Reports in the literature regarding the utility of immunohistochemistry are rare, with a recent report by Chhieng et al. 19 using a panel of only 2 apomucin markers. In our opinion, a panel of only 2 apomucin markers is not optimal, for several reasons. First, we found that MUC1 can show weak apical reactivity not only in the acinar cells, as Chhieng et al.19 noticed, but also in the normal ductal cells and in the ductal epithelium in cases of chronic pancreatitis. Similar patterns of MUC1 expression were found by other authors.9, 10 Second, we have observed MUC 1 staining in a sample of neuroendocrine tumor of pancreas (glucagonoma). This can be explained by the fact that both exocrine and endocrine pancreatic cells originate from ductular epithelium. Third, we found an MUC1+/MUC2− expression pattern in the case of metastatic renal cell carcinoma. So, in contrast to MUC1, apomucin MUC5AC is not normally expressed in the pancreatic tissue, and is aberrantly expressed in pancreatic ductal carcinoma.8–11, 13 In our study, MUC5AC showed immunoreactivity in 96.7% of cases of FNA cytology specimens and 88.2% of cases of surgical pathology follow-up specimens. The difference in MUC5AC expression between benign and malignant lesions was statistically significant. Our observations demonstrated that panel MUC1+/MUC2−/MUC5AC+ is highly specific for the diagnosis of ductal adenocarcinomas both in cytology and surgical pathology specimens. A MUC1+/MUC2−/MUC5AC+ pattern of expression was seen in 15 or 17 of ductal carcinomas in surgical pathology specimens (88.2%) and in 21 of 30 cases in cytology specimens (70.0%). In addition, many pancreatic ductal carcinomas showed a distribution and intensity of MUC6 immunoreactivity similar to that seen with MUC5AC immunostaining.

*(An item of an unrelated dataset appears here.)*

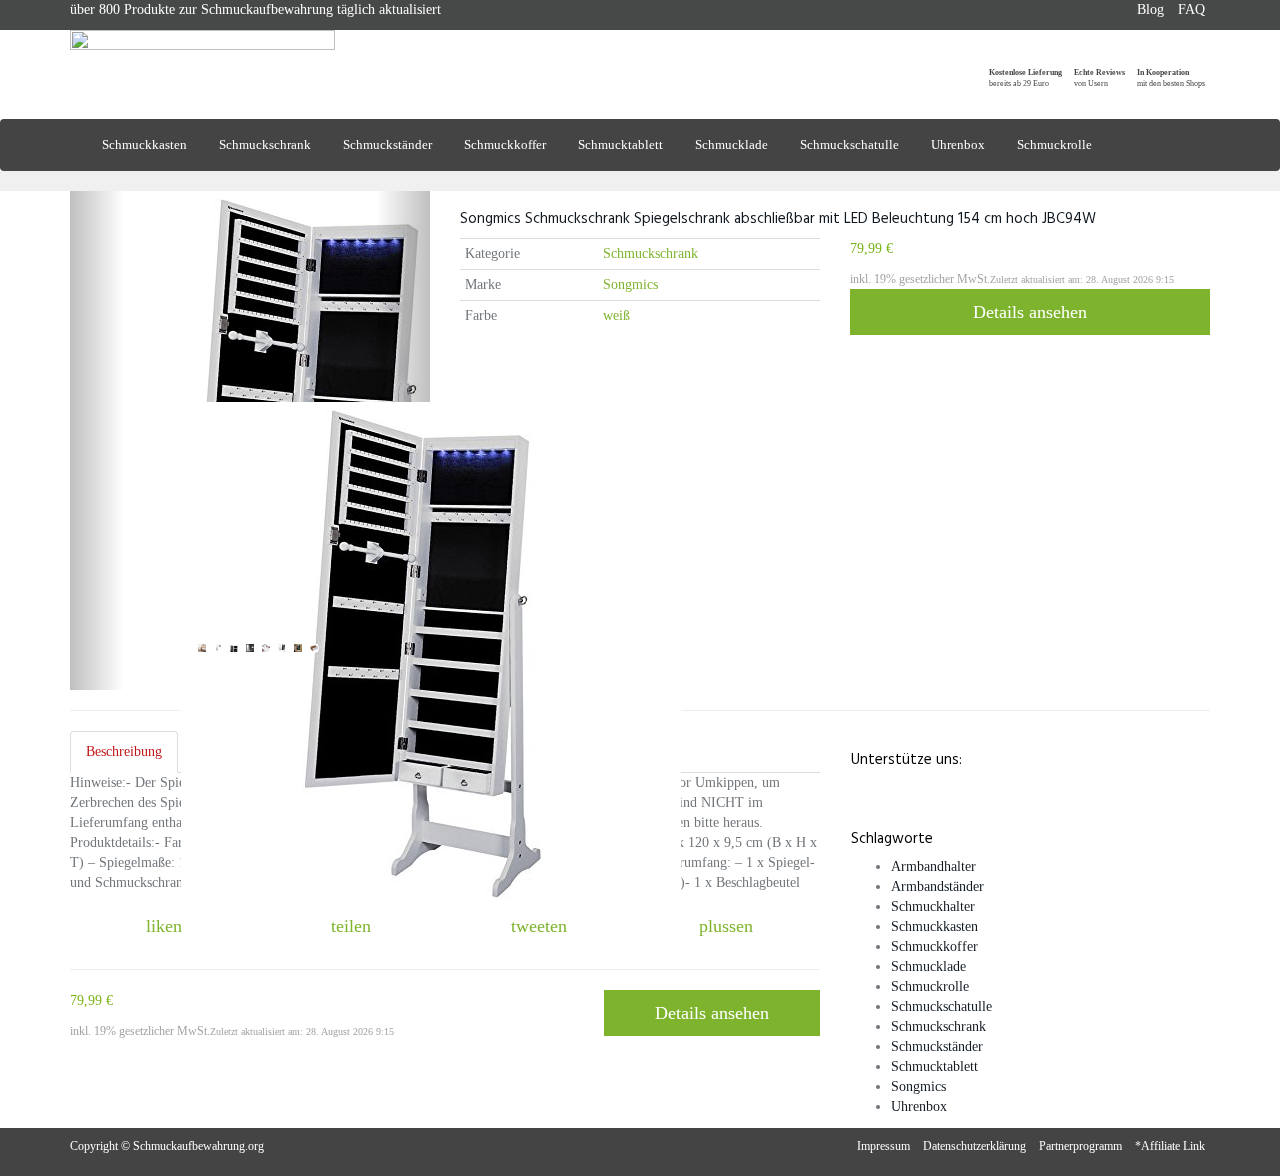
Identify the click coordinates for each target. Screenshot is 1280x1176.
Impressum (883, 1146)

The results of the current study have shown that a panel of 4 mucin antibodies is useful in identifying gastric and duodenal mucosa incidentally sampled during the EUA-FNA procedure.
In EUS-FNA specimens, benign-appearing cells with basally placed nuclei and abundant apical mucin raise the differential of gastric foveolar cells, mucinous metaplasia in chronic pancreatitis, or nondysplastic mucinous lesions. Because normal and/or reactive gastric mucosa expresses MUC1 and MUC5AC only in gastric foveolar cells, and MUC6 only in pyloric glands, the observed pattern of immunoreactivity of these mucin markers was helpful in distinguishing metaplastic and/or neoplastic pancreatic epithelium from gastric mucosa. Similarly, because most pancreatic ductal carcinomas do not show reactivity for MUC2 immunostain, positivity of scattered goblet cells for MUC2 helped in identifying duodenal mucosa sampled during the FNA procedure. The current study has also shown that the panel of these 4 apomucin markers could be potentially useful in the precise classification of pancreatic tumors in cytology specimens (work in progress).

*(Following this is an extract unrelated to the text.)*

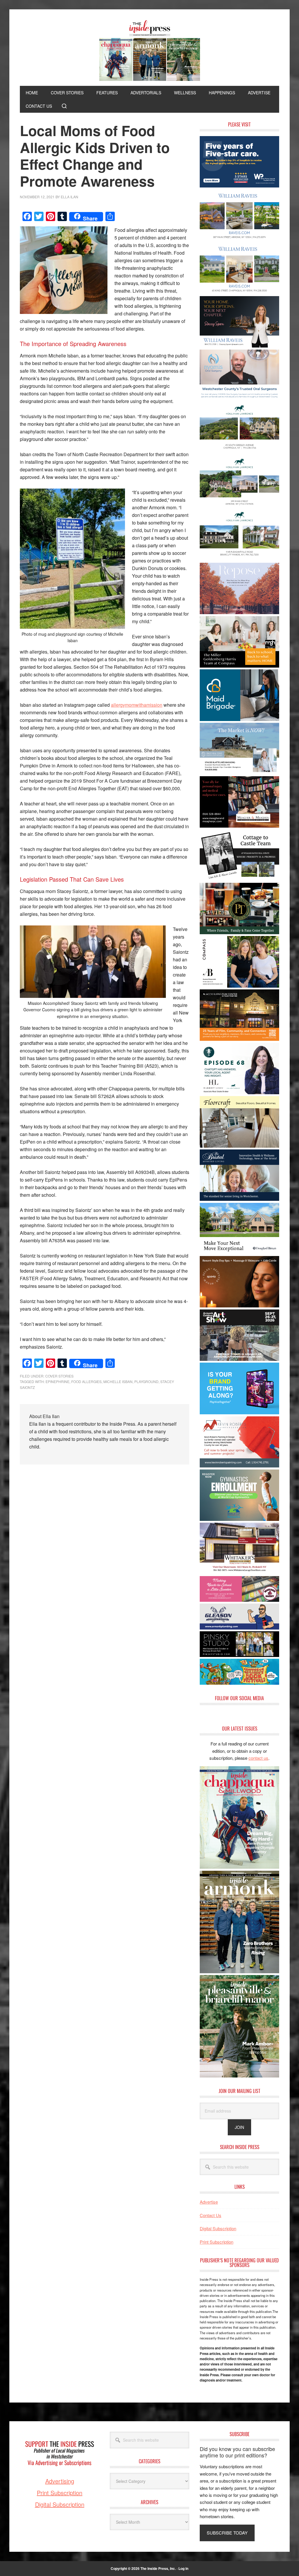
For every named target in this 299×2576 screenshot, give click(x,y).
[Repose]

The current study data allowed us to conclude that an immunohistochemical panel for FNA specimens comprising MUC1+/MUC2−/MUC5AC+ is the most optimal for the diagnosis of pancreatic ductal carcinoma in EUS-FNA specimens. A mucin panel comprising all 4 mucin antibodies (MUC1, MUC2, MUC5AC, and MUC6) also may be helpful in differentiating normal/reactive duodenal and gastric epithelium from neoplastic pancreatic tissue. In addition, this panel could be potentially useful in the subclassification of pancreatic neoplasms, as well as their distinction from metastases in cytology specimens.